# WHAT TO WORK ON
Take the part of the data that opens with the line containing "You are a computer-use agent. This" and closes with the line containing "click(956, 440)". Reproduce only those lines, switching "GUI agent" to "desktop agent" and leaving everything else unchanged.

# DATA ENTRIES

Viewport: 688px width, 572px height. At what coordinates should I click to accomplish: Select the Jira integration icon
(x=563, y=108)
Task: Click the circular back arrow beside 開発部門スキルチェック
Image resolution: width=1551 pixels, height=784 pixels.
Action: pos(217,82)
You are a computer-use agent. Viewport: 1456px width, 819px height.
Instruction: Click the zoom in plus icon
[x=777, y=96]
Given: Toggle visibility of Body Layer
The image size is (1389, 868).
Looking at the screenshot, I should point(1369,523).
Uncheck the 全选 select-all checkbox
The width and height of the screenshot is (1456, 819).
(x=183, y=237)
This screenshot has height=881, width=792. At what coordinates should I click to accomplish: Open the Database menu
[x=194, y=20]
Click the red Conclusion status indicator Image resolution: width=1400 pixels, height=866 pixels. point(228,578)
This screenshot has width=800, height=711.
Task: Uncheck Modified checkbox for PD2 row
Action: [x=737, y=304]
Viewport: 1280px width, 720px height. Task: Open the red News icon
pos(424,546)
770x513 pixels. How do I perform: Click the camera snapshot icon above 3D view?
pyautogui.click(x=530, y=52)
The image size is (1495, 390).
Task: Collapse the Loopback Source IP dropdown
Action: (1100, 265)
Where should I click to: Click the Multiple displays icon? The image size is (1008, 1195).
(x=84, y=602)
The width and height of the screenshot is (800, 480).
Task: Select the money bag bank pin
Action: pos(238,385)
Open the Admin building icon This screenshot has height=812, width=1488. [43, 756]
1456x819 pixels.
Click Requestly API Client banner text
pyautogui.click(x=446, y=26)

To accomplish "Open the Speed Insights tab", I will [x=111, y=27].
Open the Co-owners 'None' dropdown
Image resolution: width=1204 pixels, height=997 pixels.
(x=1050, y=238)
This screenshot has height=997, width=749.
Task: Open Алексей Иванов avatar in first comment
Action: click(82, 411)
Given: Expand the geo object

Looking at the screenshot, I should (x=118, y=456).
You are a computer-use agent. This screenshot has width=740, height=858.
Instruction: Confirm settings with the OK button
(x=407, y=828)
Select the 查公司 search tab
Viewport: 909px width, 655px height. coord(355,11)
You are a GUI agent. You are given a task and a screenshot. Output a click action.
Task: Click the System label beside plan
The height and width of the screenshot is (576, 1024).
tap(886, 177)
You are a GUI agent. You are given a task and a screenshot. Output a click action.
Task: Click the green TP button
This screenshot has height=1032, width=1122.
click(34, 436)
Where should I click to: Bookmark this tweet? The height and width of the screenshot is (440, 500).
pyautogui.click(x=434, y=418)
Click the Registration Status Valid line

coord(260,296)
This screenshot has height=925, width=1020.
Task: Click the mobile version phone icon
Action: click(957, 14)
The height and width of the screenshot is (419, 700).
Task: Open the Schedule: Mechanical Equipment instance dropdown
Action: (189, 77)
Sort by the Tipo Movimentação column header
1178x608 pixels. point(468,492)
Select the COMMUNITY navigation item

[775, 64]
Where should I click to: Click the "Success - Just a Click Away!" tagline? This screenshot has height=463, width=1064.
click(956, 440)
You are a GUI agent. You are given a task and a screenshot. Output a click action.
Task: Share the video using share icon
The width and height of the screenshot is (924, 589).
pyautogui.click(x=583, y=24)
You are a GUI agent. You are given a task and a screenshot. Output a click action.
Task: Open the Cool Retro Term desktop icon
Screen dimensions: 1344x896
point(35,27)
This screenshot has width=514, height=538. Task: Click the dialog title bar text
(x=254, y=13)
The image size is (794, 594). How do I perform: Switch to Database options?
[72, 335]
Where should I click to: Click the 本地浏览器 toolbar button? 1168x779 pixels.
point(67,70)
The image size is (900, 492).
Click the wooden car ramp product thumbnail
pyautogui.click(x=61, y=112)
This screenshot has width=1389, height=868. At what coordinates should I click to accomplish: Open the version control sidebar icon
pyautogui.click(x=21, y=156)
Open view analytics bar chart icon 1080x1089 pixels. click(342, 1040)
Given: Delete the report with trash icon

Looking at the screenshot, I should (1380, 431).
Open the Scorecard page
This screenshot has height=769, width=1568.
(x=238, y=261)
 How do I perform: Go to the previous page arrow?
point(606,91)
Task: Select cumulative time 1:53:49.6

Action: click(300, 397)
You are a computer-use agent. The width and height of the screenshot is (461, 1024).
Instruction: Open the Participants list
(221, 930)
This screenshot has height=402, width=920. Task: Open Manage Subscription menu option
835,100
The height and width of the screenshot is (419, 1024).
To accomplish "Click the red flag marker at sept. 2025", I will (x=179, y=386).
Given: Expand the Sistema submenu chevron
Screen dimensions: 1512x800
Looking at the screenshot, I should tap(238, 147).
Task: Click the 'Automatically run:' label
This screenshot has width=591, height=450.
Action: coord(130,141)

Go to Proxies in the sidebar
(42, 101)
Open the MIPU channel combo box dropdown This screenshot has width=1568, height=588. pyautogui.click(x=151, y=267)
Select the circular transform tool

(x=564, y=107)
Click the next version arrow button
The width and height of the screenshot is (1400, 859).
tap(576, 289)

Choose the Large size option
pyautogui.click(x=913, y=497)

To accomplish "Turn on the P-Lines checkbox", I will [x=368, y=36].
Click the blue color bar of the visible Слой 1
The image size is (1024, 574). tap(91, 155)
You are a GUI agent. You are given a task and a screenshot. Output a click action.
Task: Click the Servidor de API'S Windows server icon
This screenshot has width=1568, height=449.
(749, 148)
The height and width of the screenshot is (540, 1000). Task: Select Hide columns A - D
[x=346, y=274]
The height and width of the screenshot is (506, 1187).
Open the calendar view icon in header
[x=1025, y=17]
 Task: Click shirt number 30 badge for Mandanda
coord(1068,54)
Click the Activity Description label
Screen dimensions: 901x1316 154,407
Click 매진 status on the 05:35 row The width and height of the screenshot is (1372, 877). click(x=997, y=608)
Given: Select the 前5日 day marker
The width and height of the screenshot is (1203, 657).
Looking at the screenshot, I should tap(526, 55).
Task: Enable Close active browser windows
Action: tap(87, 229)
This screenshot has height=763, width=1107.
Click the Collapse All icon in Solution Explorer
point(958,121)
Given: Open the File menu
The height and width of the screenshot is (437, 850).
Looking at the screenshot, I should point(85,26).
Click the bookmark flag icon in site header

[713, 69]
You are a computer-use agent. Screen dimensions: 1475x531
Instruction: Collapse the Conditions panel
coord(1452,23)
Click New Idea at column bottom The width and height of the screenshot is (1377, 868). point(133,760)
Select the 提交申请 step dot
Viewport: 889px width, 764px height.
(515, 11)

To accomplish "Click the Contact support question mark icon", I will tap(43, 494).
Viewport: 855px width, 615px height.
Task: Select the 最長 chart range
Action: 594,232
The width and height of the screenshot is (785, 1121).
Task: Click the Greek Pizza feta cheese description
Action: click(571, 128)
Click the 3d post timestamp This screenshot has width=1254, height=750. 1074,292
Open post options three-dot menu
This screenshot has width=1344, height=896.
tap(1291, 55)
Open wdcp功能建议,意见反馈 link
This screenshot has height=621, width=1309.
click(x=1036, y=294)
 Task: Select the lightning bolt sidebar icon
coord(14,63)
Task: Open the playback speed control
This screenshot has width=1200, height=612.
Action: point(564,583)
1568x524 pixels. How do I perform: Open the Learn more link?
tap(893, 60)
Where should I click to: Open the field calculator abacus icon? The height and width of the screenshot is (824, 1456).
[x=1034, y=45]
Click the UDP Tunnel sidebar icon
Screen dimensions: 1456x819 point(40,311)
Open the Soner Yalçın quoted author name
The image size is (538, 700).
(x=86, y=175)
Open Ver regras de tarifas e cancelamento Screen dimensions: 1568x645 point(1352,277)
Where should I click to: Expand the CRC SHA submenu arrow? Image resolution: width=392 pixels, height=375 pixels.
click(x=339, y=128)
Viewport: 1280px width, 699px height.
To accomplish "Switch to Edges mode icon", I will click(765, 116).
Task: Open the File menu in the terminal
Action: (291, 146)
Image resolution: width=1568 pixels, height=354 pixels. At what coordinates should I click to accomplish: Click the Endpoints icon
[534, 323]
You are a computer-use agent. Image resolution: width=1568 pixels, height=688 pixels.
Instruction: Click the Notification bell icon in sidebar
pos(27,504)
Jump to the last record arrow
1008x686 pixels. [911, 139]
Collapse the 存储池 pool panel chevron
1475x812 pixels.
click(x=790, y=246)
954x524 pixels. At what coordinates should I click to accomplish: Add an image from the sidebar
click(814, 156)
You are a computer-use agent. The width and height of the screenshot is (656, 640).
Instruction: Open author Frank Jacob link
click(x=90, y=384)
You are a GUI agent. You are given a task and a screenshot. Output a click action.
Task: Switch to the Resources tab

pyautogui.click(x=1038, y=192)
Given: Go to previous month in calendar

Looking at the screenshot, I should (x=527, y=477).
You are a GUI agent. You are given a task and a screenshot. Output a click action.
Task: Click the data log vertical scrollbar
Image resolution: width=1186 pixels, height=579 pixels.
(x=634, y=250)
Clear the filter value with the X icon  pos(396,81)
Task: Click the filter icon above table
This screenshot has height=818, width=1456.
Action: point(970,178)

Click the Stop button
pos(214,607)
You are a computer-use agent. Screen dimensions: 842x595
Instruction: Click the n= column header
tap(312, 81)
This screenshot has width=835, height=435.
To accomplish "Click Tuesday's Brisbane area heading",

# ANSWER TO THE PROBLEM
You are a computer-use agent. This screenshot has width=740, height=858.
Instruction: Confirm settings with the OK button
(x=407, y=828)
Select the 查公司 search tab
Viewport: 909px width, 655px height. coord(355,11)
You are a desktop agent. You are given a task and a screenshot. Output a click action.
Task: Click the System label beside plan
The height and width of the screenshot is (576, 1024).
tap(886, 177)
You are a desktop agent. You are given a task and a screenshot. Output a click action.
Task: Click the green TP button
This screenshot has height=1032, width=1122.
click(34, 436)
Where should I click to: Bookmark this tweet? The height and width of the screenshot is (440, 500).
pyautogui.click(x=434, y=418)
Click the Registration Status Valid line

coord(260,296)
This screenshot has height=925, width=1020.
Task: Click the mobile version phone icon
Action: click(957, 14)
The height and width of the screenshot is (419, 700).
Task: Open the Schedule: Mechanical Equipment instance dropdown
Action: (189, 77)
Sort by the Tipo Movimentação column header
1178x608 pixels. point(468,492)
Select the COMMUNITY navigation item

[775, 64]
Where should I click to: Click the "Success - Just a Click Away!" tagline? This screenshot has height=463, width=1064.
click(956, 440)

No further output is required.